- Werner Heubeck behind the wheel of an Ulsterbus Leyland Tiger on the day of his retirement, 1988.
- Born: Werner Wolfgang Heubeck 24 October 1923 Nuremberg, Germany
- Died: 19 October 2009 (aged 85) Shetland, Scotland
- Citizenship: British
- Occupation: Bus manager
- Known for: Managing director of Ulsterbus and Citybus
- Spouse: Monica Heubeck ​ ​(m. 1949; died 2009)​
- Children: 3

= Werner Heubeck =

German-British transport executive

Werner Wolfgang Heubeck (24 October 1923 – 19 October 2009) was a German–British transport executive who was managing director of the Northern Ireland transport companies Ulsterbus and Citybus.

==Early life and military service==
Heubeck was born in Nuremberg, Germany in 1923, the son of an engineer in the city's gas works. In 1942, aged 19, he was a member of the Hitler Youth, and was conscripted into the Luftwaffe as a soldier and engineer in the Hermann Göring division. He was initially posted to anti-invasion duties in western France, then moved to Italy, before being assigned to the Afrika Korps in the last stages of the North African Campaign. The transport ships carrying Heubeck to Africa were attacked by air and sunk 4.5 mi from the African coast. Heubeck swam to Cap Bon, also managing to rescue some of his colleagues, of whom 60 of 550 survived the attack.

==Post-World War II==
Captured shortly after reaching Tunisia, Heubeck was sent to the United States on the last prisoner of war convoy to a POW camp at Fort Polk, Louisiana. He was repatriated in 1946, and returned to Nuremberg to rebuild his family home. After a brief period working for the United States Army, Heubeck obtained work as a translator and proof-reader at the Nuremberg Trials held in his home town. It was at the Nuremberg Trials that Heubeck met his future wife, Monica, a Welsh translator who had worked at Bletchley Park during the war. Despite Heubeck's German heritage and military service, he and Monica gained permission to marry and settle in the UK, which they did in 1949. Initially settling in London, Heubeck was offered work by London Transport as a station worker on the Underground, but as he did not want to spend all day beneath the ground he and his wife instead relocated to her native Wales, where he got a job as a factory labourer at the British Nylon Spinners works in Pontypool. Heubeck was naturalised as a British citizen in 1954, at the time he was described as a "Development Assistant" and was living in Govilon, near Abergavenny.

==Ulsterbus and Citybus==
By 1957, Heubeck was working as a manager for Alex Pirie & Sons, a paper mill in Aberdeen. In 1965, he noticed an advertisement for the position of managing director for buses in Northern Ireland, and successfully applied for the job, preparing for the interview by taking a day trip to Ulster and speaking to the bus manager in Aberdeen.

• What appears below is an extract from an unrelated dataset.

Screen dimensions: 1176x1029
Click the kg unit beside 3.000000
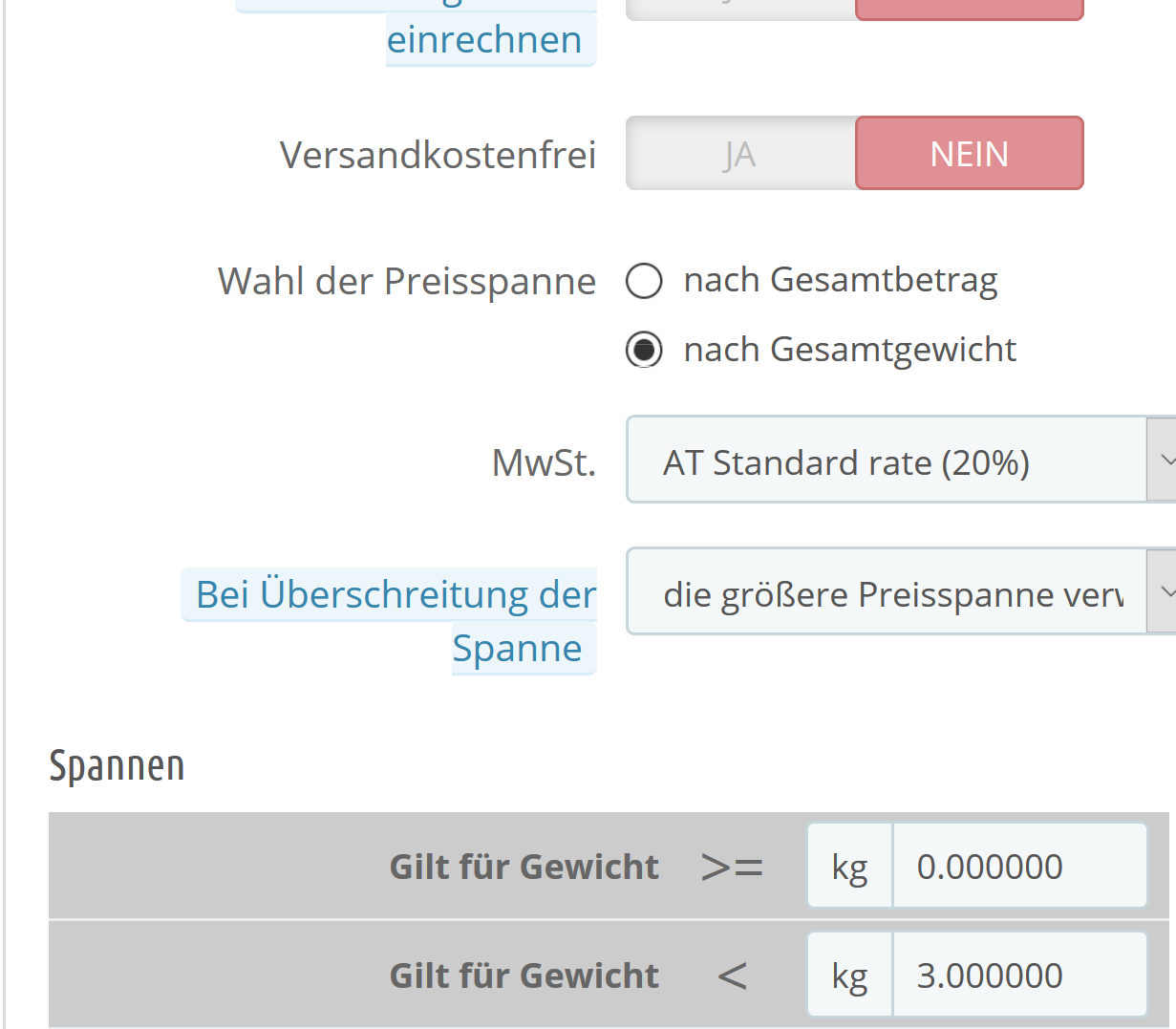(x=849, y=975)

The Ulster Transport Authority (UTA), as it was then known, had been making serious losses, and in 1967, Heubeck headed up a major revamping of the bus side of the organisation, which was rebranded as Ulsterbus. Staffing was cut, including the phasing out of conductors, and timetables were rescheduled. He succeeded in running Ulsterbus and Citybus profitably at a time when conventional wisdom said that public transport could never be run profitably. Unlike many managers at the time he eschewed ostentation—sharing the services of a secretary with his Chief Engineer, keeping filing to a minimum and carrying this emphasis on economic working throughout the organisation.

In addition, Heubeck's tenure at Ulsterbus coincided with the height of The Troubles in Northern Ireland during the 1970s and 1980s, with public transport being a prime target of the Provisional IRA's bombing campaign. Heubeck was well known at the time for personally boarding buses and removing bombs himself to keep the buses running to schedule.

==Retirement==
Heubeck retired in 1988, after 23 years at Ulsterbus. He moved to near the village of Gleno in County Antrim where he produced handmade artefacts and furniture for local churches. He later moved to Shetland where one of his three sons (Martin Heubeck) worked as an ornithologist. Heubeck died on 19 October 2009, aged 85, a month after the death of his wife Monica. He had been living with cancer for several years.

==Honours==
Heubeck was appointed Officer of the Order of the British Empire (OBE) in the 1977 Queen's Birthday Honours. In the Birthday Honours of 1988, the year of his retirement from Ulsterbus, he was promoted to Commander of the Order of the British Empire (CBE).